Assessing the Risks to Online Polls from Bogus Respondents’

As online polling has become more ubiquitous, Pew Research Center’s methodologists have examined whether variability in methods of recruiting online respondents has consequences for data quality. In this session, Director of Survey Research Courtney Kennedy will discuss the risk to online polls from untrustworthy, or “bogus,” respondents that impact the quality of survey data.

Key takeaways will include:
Not all online polls suffer from this problem. Sourcing affects data quality – online samples fielded with widely used opt-in sources contain small but measurable shares of bogus respondents (about 4% to 7% depending on the source). Critically, these bogus respondents are not just answering at random or “adding noise,” but rather they tend to select positive answer choices introducing a small, systematic bias into estimates like presidential approval.

No method of online polling is perfect, but there are notable differences across approaches with respect to the risks posed by bogus interviews. Crowdsourced and opt-in survey panel respondents were more likely to give bogus data than those recruited offline via random sampling of addresses. To help the public better differentiate trustworthy and untrustworthy polls, it would be helpful if poll methodology statements mentioned what checking, if any, was performed.

Some poll questions are more affected by bogus respondents than others.

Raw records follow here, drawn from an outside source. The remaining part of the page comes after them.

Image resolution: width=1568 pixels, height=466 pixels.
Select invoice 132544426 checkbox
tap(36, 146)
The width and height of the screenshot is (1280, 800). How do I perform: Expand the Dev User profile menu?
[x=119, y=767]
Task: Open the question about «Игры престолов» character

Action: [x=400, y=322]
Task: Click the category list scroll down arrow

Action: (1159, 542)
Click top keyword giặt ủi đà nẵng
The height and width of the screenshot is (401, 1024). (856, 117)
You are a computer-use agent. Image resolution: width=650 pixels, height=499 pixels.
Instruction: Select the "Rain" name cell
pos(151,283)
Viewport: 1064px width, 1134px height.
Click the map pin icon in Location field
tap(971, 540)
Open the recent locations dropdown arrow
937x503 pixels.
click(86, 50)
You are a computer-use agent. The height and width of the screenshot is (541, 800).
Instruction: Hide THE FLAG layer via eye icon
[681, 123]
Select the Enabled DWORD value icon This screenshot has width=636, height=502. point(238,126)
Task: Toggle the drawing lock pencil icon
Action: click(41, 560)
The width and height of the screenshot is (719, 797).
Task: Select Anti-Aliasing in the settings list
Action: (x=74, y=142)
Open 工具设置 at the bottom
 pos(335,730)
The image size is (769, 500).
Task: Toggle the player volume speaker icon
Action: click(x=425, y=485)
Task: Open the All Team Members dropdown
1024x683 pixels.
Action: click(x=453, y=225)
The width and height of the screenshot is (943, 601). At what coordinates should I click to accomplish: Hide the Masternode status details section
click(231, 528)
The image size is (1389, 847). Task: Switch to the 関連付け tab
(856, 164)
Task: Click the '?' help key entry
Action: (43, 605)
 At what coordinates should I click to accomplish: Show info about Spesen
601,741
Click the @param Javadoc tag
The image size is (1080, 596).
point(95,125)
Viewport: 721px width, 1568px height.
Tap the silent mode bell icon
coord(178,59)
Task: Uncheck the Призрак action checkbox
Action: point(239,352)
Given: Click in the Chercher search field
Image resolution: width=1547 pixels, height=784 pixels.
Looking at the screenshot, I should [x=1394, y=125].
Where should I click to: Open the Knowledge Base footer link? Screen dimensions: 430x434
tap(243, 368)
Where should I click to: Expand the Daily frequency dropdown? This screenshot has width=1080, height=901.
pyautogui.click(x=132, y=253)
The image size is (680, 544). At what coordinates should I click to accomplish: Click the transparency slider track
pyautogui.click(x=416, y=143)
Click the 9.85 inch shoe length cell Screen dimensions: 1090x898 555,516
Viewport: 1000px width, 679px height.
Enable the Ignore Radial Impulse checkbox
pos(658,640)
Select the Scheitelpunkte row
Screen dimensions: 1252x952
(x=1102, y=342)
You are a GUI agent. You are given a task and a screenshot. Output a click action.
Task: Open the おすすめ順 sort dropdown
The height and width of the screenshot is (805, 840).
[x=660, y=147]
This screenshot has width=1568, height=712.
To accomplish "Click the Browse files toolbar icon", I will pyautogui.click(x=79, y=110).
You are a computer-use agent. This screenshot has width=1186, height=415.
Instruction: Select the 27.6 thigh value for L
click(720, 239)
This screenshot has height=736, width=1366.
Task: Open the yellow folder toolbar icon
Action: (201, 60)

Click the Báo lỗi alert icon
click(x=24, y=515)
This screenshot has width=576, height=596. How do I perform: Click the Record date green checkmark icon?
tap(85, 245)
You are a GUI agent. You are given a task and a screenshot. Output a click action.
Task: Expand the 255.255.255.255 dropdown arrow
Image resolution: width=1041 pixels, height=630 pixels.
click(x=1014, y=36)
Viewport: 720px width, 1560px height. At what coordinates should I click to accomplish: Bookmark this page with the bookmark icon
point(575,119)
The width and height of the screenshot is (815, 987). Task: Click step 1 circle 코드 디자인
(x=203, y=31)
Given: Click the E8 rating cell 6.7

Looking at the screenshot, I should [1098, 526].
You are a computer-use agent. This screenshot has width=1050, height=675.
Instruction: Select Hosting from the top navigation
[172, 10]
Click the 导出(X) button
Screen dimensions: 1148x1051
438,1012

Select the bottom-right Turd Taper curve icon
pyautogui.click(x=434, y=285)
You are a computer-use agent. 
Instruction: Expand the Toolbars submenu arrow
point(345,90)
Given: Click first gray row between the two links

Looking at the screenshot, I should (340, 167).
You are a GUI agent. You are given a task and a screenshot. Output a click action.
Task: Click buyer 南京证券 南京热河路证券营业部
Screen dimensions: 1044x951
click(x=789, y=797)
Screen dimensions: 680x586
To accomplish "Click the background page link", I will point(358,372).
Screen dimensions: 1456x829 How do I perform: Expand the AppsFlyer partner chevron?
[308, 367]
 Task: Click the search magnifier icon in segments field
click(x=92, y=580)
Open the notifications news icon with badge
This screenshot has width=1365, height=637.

Questions that allow the respondent to give a positively valanced answer show larger effects than those that do not.

Two of the most common checks to detect low quality online interviews – looking for respondents who answer items too fast or fail an attention check (or ‘trap’) question – are not very effective when it comes to identifying bogus respondents. Some 84% of bogus respondents pass a trap question and 87% pass a check for responding too quickly.